Depuis le mois de mars, Manche numérique effectue une cartographie de la couverture de la téléphonie mobile dans le département. L'opération s'appuie, notamment, sur les camions-poubelle sillonnant les routes de la Manche.
"Coutances, toutes les petites communes aux alentours, Tourville-sur-Sienne, Saussay, Saint-Pierre-de Coutances, Bricqueville-la-Blouette, Gratot, on passe partout." Au volant de son camion poubelle, Thierry Lejoliot sillone du lundi au vendredi toutes les routes du Coutançais. Seuls les chemins de randonnée lui sont interdits. Depuis quelques temps, une étrange sacoche en plastique a fait son apparition dans sa cabine. Pas de quoi bouleverser le quotidien de Thierry. "Je la branche le lundi en début de tournée sur l'allume-cigare et je la débranche vendredi en fin de tournée."
Thierry n'est pas que chauffeur. Il est aussi cartographe, à sa manière, d'un réseau plus immatériel. Mais tout aussi indispensable à la vie de ses contemporains. "Cette sacoche contient des téléphones chargés de mesurer la couverture du réseau mobile", explique Vincent Fillion, chef de projet au syndicat mixte Manche numérique, "il y a une petite application dessus qui enregistre les coordonnées GPS et le niveau de signal de chaque opérateur, pour chaque technologie : 2G, 3G, 4G." Soit un total de 11 téléphones dans la sacoche, " un par opérateur et un par technologie."
Et quand le camion de Thierry ne passe pas, la sacoche est assez peu volumineuse pour être placée dans un sac à dos et permettre d'inspecter les chemins de traverse. "Ici, on est sur une voie verte, un endroit ouvert aux randonneurs et aux vélos et un endroit où on peut avoir besoin d'utiliser son téléphone, ne serait-ce que pour appeler les secours en cas d'accident. On a besoin de savoir si les réseaux mobiles passent bien ici aussi."
La Manche au peigne fin
Débutée au mois de mars dernier, l'opération va durer un an. Il s'agit pour l'organisme Manche numérique de passer le département au peigne fin pour détecter les zones blanches ou grises, un travail de cartographie de la couverture mobile sur tout le département. "Les informations (recueillies par les 11 téléphones) remontent dans les bases de données de Manche numérique pour être ensuite retranscrites sur une cartographie", explique Grégoire Mendez, directeur général adjoint du syndicat mixte.

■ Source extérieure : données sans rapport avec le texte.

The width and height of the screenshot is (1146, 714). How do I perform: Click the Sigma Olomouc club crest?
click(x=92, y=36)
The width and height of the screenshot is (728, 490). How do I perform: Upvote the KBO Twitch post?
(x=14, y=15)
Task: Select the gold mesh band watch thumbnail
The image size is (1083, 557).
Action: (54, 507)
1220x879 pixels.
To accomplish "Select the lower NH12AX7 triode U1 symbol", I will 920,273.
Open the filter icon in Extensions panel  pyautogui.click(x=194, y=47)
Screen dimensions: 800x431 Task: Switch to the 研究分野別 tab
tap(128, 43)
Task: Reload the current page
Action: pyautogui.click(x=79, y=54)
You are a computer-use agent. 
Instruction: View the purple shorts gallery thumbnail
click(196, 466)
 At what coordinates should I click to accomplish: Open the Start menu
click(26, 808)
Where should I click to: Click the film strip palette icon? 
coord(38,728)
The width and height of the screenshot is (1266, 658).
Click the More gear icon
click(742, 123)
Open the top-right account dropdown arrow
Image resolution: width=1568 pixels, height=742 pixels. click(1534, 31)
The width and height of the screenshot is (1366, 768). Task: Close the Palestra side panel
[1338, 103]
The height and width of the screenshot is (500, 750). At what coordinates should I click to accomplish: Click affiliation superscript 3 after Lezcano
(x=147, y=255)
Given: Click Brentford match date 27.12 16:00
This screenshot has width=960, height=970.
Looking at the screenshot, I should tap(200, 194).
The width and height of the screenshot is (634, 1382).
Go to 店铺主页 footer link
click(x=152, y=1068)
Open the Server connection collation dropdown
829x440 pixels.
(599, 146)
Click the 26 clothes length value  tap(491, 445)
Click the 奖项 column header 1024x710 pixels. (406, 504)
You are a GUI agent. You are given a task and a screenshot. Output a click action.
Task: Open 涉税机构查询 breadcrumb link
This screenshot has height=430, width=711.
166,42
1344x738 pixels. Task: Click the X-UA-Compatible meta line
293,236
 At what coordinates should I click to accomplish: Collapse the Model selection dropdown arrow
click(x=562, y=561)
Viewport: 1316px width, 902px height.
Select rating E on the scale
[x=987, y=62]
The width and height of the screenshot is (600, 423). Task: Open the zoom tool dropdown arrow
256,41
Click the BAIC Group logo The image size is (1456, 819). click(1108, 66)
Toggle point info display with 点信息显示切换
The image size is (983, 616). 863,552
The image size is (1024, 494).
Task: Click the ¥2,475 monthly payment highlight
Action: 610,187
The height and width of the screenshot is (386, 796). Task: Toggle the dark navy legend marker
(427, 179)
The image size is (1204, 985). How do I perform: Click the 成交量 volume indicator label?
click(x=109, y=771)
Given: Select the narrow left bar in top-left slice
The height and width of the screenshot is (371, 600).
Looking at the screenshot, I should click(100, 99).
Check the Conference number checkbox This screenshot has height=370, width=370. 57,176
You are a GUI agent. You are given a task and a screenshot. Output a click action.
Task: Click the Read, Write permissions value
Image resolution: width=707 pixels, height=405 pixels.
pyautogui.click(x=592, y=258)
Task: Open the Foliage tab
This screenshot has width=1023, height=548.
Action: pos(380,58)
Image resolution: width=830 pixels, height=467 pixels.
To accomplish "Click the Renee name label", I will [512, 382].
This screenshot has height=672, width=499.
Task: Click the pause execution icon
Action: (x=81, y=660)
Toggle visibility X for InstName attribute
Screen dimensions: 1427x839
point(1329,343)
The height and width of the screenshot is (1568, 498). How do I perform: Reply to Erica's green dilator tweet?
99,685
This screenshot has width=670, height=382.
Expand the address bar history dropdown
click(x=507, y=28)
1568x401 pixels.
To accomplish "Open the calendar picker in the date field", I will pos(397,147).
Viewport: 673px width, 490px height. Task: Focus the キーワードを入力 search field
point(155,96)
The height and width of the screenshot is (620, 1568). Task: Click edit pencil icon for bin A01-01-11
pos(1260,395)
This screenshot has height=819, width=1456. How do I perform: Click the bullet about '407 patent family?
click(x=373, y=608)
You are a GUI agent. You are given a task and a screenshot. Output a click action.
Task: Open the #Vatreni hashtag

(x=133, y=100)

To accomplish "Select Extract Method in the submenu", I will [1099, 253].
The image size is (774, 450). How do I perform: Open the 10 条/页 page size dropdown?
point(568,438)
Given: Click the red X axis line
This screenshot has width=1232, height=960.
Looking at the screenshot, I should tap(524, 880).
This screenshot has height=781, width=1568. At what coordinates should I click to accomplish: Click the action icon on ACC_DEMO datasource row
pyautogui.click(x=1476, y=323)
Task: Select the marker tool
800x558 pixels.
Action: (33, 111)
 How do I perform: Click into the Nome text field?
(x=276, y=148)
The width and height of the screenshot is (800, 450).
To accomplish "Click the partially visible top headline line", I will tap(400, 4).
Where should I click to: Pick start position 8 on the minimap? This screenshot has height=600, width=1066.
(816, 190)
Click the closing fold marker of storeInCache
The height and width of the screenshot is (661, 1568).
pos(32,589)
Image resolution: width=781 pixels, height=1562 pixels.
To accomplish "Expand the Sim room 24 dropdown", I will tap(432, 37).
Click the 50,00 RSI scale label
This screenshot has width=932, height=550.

Sur la carte, une multitude de points, toutes les nuances de vert, du clair au foncé , mais aussi du rouge. "Ça signifie que la qualité est faible. Ça ne veut pas dire que nous sommes dans une zone blanche. Ça signifie qu'au moins un des opérateurs a un signal qui passe pour pouvoir passer un coup de fil. Par contre le réseau est certainement insuffisant pour les autres opérateurs et va nécessiter une amélioration à terme."
La cartographie en cours de réalisation permet tout d'abord de tordre le cou à certaines idées reçues. "Les cartes théoriques laissent supposer que la totalité du territoire est quasiment couverte. Ce qui n'est pas totalement vrai et ce qui n'est pas le cas avec la même qualité de service", indique Grégoire Mendez, qui note la présence de zones "démunies, souvent des zones très rurales, dans lesquelles il y a quand même des habitations mais qui ne sont pas "rentables" pour les opérateurs au regard du nombre d'habitants".
Discuter ou imposer
Et avec cette carte, les discussions avec les opérateurs récalcitrants ont plus de chance d'être constructives. "Quand quelqu'un nous dit : chez moi ça ne passe pas, il faut savoir très concrètement quel opérateur passe ou ne passe pas, quelle technologie passe ou ne passe pas. Quand on a des mesures, des données, on peut discuter avec les opérateurs mobiles : vous voyez, à cet endroit ça ne passe pas bien et ce n'est pas juste parce que quelqu'un nous l'a dit mais parce qu'on l'a mesuré. On a des données à leur opposer", explique Vincent Fillion, chef de projet.
Pouvoir discuter et parfois imposer. "On fait remonter ces informations à la préfecture qui peut ensuite imposer aux opérateurs, via un arrêté, l'implantation d'une nouvelle antenne", explique Grégoire Mendez. Car depuis le 1er janvier 2018 et le "New deal mobile", l'Etat peut imposer certaines implantations aux opérateurs. Les licences dont ils bénéficient sont associées à des engagements en termes de couverture du territoire.